Here, we demonstrate in a free-space laser an improved gain-shaping method that enables the selective excitation of nearly 1000 different higher order HG\(_{m,n}\) modes with arbitrary mode numbers m and n each up to a value 34. Using a DMD, the intensity distribution of the pump beam was modulated in such a way that it matched a binary representation of the transverse intensity profile of a specific targeted mode when imaged onto the laser gain medium. As a result, the intra-cavity gain was optimized for this specific mode, such that the laser oscillated in the targeted mode. Similar to other gain-shaping methods [16,17,18,19,20], no additional intra-cavity components were required, which makes the presented method well suited for the excitation of higher order modes (HOMs) in lasers with, e.g., low cavity losses or limited intra-cavity space [25]. If the micromirrors of the DMD were held in a static position, the continuous pumping of the gain medium by the spatially shaped pump beam enabled a continuous-wave (cw) operation of the laser. The pump pattern displayed by the DMD was fully computer-controlled and could thus be switched automatically. Exploiting this automation capability of the presented gain-shaping method, a systematic measurement was performed, identifying the optimal pattern threshold for the binary pump pattern generation with respect to the number of modes that could be excited.

2 Method and experimental setup

Fig. 1

a Schematic of the gain-controlled higher order mode laser setup. For abbreviations, see the setup description in the text. b Binary pump pattern calculated for the HG\(_{3,3}\) mode with a pattern threshold of \(\eta = 0.11\) and d corresponding CCD image of the fluorescence emitted by the pumped laser crystal. The horizontal red lines in (b, d) mark the positions of the cross sections displayed with solid blue lines in (c, e), respectively. In addition, the cross section of the normalized intensity distribution of the HG\(_{3,3}\) mode (dashed red line) and the pattern threshold \(\eta = 0.11\) (dashed–dotted black line) are displayed in (c)

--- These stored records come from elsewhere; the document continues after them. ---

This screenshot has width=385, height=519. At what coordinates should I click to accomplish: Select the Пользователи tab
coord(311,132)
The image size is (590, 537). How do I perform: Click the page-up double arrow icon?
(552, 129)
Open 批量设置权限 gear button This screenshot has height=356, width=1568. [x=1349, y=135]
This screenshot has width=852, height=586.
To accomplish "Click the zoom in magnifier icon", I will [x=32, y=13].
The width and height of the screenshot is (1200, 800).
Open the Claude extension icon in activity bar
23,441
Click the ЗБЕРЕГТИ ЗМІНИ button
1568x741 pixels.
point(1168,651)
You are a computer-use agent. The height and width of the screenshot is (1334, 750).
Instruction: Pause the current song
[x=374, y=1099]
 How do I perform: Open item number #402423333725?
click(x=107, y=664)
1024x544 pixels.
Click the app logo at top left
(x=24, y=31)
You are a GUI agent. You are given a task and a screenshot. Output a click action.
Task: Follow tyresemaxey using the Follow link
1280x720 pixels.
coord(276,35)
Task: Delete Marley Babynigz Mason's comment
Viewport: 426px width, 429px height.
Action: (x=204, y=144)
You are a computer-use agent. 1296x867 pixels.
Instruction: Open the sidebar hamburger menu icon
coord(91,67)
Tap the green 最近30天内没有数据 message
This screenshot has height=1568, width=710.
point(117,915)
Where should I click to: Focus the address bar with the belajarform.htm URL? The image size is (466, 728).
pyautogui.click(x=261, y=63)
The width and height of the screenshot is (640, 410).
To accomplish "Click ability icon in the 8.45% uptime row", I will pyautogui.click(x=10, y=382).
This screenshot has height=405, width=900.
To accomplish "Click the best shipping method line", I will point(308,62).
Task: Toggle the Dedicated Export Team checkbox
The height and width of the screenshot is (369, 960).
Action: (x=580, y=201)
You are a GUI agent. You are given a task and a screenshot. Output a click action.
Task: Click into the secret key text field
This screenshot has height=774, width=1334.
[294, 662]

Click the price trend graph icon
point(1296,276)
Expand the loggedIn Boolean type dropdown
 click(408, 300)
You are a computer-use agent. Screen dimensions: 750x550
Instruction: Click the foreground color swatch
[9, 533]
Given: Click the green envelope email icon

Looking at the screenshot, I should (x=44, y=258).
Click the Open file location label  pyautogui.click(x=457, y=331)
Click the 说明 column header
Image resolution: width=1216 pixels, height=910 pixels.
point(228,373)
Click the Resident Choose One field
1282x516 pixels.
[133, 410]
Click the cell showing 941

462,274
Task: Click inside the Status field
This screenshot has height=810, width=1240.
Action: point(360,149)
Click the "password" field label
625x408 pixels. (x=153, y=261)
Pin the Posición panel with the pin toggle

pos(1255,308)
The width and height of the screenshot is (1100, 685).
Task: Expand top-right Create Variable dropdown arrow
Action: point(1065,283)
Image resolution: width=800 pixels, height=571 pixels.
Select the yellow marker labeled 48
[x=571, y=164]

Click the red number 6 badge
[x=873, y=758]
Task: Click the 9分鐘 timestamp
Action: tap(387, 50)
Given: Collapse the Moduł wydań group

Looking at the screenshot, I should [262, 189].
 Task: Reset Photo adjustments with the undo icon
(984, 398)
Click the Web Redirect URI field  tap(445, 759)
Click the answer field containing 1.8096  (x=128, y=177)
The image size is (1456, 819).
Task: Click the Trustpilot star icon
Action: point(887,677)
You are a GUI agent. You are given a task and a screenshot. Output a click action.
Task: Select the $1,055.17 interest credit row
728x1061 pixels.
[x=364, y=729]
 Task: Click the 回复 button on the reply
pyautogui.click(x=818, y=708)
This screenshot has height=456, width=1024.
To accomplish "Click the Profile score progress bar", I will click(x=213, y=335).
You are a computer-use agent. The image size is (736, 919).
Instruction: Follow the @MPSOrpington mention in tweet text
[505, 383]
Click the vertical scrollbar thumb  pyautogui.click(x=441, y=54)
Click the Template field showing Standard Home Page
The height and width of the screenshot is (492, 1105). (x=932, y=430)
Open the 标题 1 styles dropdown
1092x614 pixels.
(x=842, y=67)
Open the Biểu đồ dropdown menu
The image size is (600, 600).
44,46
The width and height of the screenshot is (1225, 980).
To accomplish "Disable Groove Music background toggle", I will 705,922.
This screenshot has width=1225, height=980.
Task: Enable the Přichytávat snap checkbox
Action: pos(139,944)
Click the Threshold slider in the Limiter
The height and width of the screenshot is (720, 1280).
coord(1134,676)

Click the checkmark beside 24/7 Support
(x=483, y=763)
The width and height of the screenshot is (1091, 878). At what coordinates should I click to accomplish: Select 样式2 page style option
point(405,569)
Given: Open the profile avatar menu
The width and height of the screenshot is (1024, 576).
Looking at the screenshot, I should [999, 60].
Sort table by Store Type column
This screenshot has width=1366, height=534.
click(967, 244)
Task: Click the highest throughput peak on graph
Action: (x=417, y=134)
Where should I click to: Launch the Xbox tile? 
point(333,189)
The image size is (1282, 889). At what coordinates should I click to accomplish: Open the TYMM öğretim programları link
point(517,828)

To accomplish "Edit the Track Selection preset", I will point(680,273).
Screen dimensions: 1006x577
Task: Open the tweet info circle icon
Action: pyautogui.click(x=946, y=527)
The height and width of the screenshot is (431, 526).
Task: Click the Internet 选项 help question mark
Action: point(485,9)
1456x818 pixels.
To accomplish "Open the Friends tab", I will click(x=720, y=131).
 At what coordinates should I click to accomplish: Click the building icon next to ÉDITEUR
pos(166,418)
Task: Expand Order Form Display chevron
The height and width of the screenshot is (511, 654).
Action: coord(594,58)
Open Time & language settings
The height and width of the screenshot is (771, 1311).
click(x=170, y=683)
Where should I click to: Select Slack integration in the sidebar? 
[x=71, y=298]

The setup for the DMD-controlled, high-order mode excitation is schematically displayed in Fig. 1a. A DMD (Texas Instruments: DLP4500NIR) was used to spatially shape the intensity profile of the pump light at a wavelength of \(808\,\) nm, that was emitted by a fiber-coupled laser diode (LD; BWT: K808DA5RN-35.00W). The DMD consisted of an array of 912 \(\times\) 1140 micromirrors, which were organized in a diamond configuration. The individual micromirrors had a size of \(7.6\,\upmu\)m \(\times\) \(7.6\,\upmu\)m and could be tilted along their diagonal axis either into an ’on-’ or ’off-state’. The light reflected by the micromirrors in the ’off-state’ was discarded and directed into a beam dump. The light reflected by the micromirrors in the ’on-state’, however, was separated from the incident light by a total internal reflection prism (TIR) and imaged onto the laser crystal via two lenses (L\(_1\), L\(_2\)) with focal lengths f\(_{1} = 125\,\text {mm}\) and f\(_{2} = 100\,\text {mm}\), respectively. Therefore, the transverse intensity distribution of the pump beam within the crystal, and thus, the spatial gain distribution of the laser could be controlled by the DMD. Due to the periodically structured micromirror array, the light reflected from the DMD was diffracted into multiple diffraction orders [26]. To reduce the diffraction losses, the imaging lenses were aligned, such that the four diffracted beams with the highest pump power, from now on referred to as pump beams, were superposed with each other in the image plane at the laser crystal. This results in a total transmission of about \(35\%\) for the combined optical system of TIR, DMD, telescope, and DM if all micromirrors were in the ’on-state’.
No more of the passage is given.